Technology February 21, 2019
Updated version of Avaz app has plenty to offer, enables access to wider audience
In our weekly feature #TechThursdays, we bring you a report on the Avaz app that has empowered children and adults with speech disabilities around the world. The updated 4.4 version, launched recently, has even more user friendly features. Read on to find out.
From saying his prayers to choosing the fruit he wants to eat, 12-year-old Sarravjeet Prasad communicates his daily needs using the Avaz App. Initially his mother Deepa used it sparingly as she was unfamiliar with it. That changed when she realized what a lifeline it is.
“I have been using Avaz regularly for three years now. My son uses it to tell me what clothes he wants to wear, including the colour and even to express the specific kind of pain he is feeling”, she says.
These are abilities many people take for granted but for Sarrvajeet, who has ADHD with features of autism and is minimally verbal, expressing his needs and feelings is a struggle. One that many non-verbal individuals, especially those with autism, cerebral palsy, Down syndrome, etc. face.
It is here that Avaz, an Augmentative and Alternative Communication (AAC) app, plays an invaluable role.
Children with speech difficulties are not able to make themselves heard. This prevents them from expressing their needs, feelings and ideas. Their preferences are often taken for granted and intentions are second-guessed. This leads to poor self-esteem. Left unaddressed, this turns into a sense of frustration that may develop into deep-rooted behaviour issues. Avaz supports such children and adults by offering them an alternative method to communicate. – Lalitha Nagarajan, Head of Support & Community Relations, Avaz app
Avaz is the creation of Invention Labs, a start-up founded by the alumni of Indian Institute of Technology, Madras (IIT-M). It was developed in partnership with Chennai NGO Vidya Sagar with the idea of using technology to help children with disabilities. The first prototype, launched in 2009, was a custom-built device that could be mounted on a wheelchair.
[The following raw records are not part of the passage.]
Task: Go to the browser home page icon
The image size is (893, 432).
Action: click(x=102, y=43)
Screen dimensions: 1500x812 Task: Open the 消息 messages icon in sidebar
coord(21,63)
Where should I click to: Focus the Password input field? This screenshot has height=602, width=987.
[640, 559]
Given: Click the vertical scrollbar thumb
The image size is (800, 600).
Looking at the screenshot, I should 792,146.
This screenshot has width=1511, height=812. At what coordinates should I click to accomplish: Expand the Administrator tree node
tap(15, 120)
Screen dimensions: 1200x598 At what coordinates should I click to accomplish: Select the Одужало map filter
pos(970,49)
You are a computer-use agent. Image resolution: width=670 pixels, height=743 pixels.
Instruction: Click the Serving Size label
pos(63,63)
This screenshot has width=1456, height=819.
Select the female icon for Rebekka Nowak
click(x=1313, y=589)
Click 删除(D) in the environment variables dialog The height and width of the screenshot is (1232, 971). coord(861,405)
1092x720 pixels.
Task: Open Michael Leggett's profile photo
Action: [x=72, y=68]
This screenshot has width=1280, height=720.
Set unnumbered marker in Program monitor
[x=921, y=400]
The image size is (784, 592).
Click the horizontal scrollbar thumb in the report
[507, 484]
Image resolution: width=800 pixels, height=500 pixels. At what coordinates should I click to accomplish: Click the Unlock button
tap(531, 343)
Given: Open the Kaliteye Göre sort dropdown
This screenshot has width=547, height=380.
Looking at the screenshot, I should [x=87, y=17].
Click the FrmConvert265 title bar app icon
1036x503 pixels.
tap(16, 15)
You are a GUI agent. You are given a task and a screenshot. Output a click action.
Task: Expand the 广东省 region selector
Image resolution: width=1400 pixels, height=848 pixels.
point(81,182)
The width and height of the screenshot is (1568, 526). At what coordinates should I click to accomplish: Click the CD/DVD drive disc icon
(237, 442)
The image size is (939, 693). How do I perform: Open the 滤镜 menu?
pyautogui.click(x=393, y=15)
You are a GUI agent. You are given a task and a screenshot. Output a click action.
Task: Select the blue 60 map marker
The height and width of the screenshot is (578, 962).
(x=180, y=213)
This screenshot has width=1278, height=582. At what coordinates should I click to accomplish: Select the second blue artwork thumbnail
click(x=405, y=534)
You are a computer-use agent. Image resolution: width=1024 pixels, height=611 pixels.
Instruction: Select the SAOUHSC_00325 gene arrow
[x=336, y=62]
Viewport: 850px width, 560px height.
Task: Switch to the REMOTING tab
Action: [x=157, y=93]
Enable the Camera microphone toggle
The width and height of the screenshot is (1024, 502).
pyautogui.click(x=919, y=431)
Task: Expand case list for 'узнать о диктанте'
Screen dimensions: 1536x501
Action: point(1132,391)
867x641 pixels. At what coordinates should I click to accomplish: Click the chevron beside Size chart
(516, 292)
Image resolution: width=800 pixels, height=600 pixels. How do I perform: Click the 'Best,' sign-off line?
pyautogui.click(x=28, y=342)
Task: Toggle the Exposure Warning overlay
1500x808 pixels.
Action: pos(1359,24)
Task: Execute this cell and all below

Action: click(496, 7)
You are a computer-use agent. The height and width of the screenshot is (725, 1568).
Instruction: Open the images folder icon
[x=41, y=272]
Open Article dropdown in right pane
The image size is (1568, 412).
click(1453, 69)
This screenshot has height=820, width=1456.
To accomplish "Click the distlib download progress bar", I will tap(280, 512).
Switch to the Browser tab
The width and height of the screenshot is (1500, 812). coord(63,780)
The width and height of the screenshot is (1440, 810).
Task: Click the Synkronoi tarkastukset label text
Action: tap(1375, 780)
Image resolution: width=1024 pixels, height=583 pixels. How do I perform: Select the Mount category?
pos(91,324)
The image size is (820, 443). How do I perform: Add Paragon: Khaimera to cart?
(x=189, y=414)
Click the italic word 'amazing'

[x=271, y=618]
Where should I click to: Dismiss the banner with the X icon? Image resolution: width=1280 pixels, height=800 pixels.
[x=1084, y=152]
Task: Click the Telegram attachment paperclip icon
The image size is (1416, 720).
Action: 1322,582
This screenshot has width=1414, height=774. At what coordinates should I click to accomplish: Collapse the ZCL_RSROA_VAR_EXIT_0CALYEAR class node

Over the years, the app has evolved with developers working in close collaboration with schools, speech therapists, parents and experts. The current version, 4.4, offers parents a chance to use Avaz from their existing Android smart phones and also allows messaging to WhatsApp from Avaz. This feature has been widely appreciated as this requires no investment in additional hardware, like tabs or iPads.
What Avaz has successfully done is empower countless children with speech disabilities by enabling them to participate in conversations, in classrooms and express their needs and opinions. This has opened doors to multiple avenues in education and employment, that were earlier closed.
“The only international solutions available then, were prohibitively priced and not culturally appropriate for India”, says Nagarajan. “Not only is Avaz more affordable than the alternatives built in the West, it also has a rich, in-built vocabulary that is culturally relevant. International solutions had vocabulary and voices that were alien to the Indian context. Avaz has Indian-accented voices and has pictures of Indian foods, festivals, clothes etc., in addition to in-built picture vocabulary in six Indian languages”.
Even better, Avaz can be customized to suit every user’s language, culture, and specific needs. This means that Deepa not only teaches Sarvajeet academics but also Carnatic music using Avaz. “In the updated 4.4 version, he is able to communicate with his grandmother on her birthday so it has opened up a new avenue for him”, she says.
Grieva Shah, Founder, Pearl Special Needs Foundation has been using Avaz since 2012 at her school in Ahmedabad, Gujarat. She uses the app among children from four to 18 years with disabilities like autism, speech and language impairments, secondary language issues and learning disorders.
“Many aspects of language are abstract and cannot be explained by words, like map, nap etc.”, says Shah. “These are hard for children with such disabilities to comprehend but Avaz has made it easier because it has visual and audio inputs. We use it on a one to one basis, and this has a made a great difference with recall and registration levels, voice association and comprehension”.
Shah likes the updated version for the Indianized context. ‘The latest version has food and festivals based in the Indian context and that works amazingly. Things like recalling the prime minister’s name or an actor’s name is easier”.
Avaz is being used in 15 countries with over 50,000 users as of date. It has been adopted in countries like the United States, Denmark, France, Sweden, Australia, Canada, and Sri Lanka.
In 2016, the government of Tamil Nadu launched a scheme under which Avaz is being provided to state-supported schools and early-intervention centres across all districts, making it the first successful large-scale implementation of a communication system anywhere in Asia. Talks are on to replicate this with other state governments and countries as well.